- **GIVEN PROBLEM**: Copy out the records word for word, beginning at the first line and stopping after the line that contains "Remove the class".

- **MATERIAL PROVIDED**:
-- Begin --

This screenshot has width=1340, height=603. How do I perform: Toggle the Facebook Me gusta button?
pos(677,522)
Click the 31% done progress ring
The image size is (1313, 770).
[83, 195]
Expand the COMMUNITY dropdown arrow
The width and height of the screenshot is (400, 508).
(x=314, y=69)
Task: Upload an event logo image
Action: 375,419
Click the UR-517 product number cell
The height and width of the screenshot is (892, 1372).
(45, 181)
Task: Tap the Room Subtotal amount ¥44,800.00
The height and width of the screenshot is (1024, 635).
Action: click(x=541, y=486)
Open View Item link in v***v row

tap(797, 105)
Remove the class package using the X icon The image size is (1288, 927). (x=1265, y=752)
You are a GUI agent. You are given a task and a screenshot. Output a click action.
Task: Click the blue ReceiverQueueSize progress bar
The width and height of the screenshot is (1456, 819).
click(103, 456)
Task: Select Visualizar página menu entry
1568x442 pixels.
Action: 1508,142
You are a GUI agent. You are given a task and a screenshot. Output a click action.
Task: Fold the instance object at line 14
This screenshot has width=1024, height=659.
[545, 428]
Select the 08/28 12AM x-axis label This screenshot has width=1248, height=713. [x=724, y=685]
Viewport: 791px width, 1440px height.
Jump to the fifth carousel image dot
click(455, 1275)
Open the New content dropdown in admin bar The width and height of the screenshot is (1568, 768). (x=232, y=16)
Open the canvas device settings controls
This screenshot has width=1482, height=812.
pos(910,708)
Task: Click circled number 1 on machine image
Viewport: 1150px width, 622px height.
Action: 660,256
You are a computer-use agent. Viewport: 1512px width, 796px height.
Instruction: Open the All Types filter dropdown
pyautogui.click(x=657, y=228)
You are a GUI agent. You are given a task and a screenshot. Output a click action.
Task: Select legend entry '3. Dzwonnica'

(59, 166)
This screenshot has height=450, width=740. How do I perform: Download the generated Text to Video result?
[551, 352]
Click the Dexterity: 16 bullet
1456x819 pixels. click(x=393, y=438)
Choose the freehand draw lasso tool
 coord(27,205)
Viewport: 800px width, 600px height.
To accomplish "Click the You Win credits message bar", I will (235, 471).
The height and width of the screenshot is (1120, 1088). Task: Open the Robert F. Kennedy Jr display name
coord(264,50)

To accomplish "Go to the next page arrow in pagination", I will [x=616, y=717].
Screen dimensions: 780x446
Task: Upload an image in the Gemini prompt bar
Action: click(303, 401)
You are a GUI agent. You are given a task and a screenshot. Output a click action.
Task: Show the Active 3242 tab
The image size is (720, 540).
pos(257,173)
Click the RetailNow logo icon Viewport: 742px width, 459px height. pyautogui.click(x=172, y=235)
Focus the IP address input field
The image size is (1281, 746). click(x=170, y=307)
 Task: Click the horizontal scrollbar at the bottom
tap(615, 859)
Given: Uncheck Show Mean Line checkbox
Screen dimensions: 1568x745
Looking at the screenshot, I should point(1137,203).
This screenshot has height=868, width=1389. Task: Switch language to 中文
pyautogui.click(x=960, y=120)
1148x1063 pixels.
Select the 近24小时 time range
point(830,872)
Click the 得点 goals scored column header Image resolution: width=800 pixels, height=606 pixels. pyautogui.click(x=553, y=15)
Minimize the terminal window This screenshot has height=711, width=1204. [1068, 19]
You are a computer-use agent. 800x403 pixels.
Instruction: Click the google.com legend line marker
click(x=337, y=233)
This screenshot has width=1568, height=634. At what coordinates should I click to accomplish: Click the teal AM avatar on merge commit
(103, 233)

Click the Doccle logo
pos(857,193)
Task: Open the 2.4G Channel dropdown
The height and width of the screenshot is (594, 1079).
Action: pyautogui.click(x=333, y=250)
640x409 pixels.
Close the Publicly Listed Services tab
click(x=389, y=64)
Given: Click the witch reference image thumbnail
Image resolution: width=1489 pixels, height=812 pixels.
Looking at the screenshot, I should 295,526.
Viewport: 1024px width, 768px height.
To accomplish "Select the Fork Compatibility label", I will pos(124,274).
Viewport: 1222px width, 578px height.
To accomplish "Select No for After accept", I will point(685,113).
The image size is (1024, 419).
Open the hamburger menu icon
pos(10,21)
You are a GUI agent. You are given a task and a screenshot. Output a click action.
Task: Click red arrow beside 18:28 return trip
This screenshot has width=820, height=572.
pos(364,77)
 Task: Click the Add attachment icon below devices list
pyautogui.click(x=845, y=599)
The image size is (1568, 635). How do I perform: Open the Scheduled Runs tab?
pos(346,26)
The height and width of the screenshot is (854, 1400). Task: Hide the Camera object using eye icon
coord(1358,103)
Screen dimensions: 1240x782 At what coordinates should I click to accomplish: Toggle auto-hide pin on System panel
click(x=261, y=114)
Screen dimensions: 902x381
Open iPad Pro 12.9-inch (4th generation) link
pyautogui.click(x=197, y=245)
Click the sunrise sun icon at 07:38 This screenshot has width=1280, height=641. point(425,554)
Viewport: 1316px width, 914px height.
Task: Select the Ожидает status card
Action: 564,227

-- End --

- **SOLUTION BELOW**:
This screenshot has width=1340, height=603. How do I perform: Toggle the Facebook Me gusta button?
pos(677,522)
Click the 31% done progress ring
The image size is (1313, 770).
[83, 195]
Expand the COMMUNITY dropdown arrow
The width and height of the screenshot is (400, 508).
(x=314, y=69)
Task: Upload an event logo image
Action: 375,419
Click the UR-517 product number cell
The height and width of the screenshot is (892, 1372).
(45, 181)
Task: Tap the Room Subtotal amount ¥44,800.00
The height and width of the screenshot is (1024, 635).
Action: click(x=541, y=486)
Open View Item link in v***v row

tap(797, 105)
Remove the class package using the X icon The image size is (1288, 927). (x=1265, y=752)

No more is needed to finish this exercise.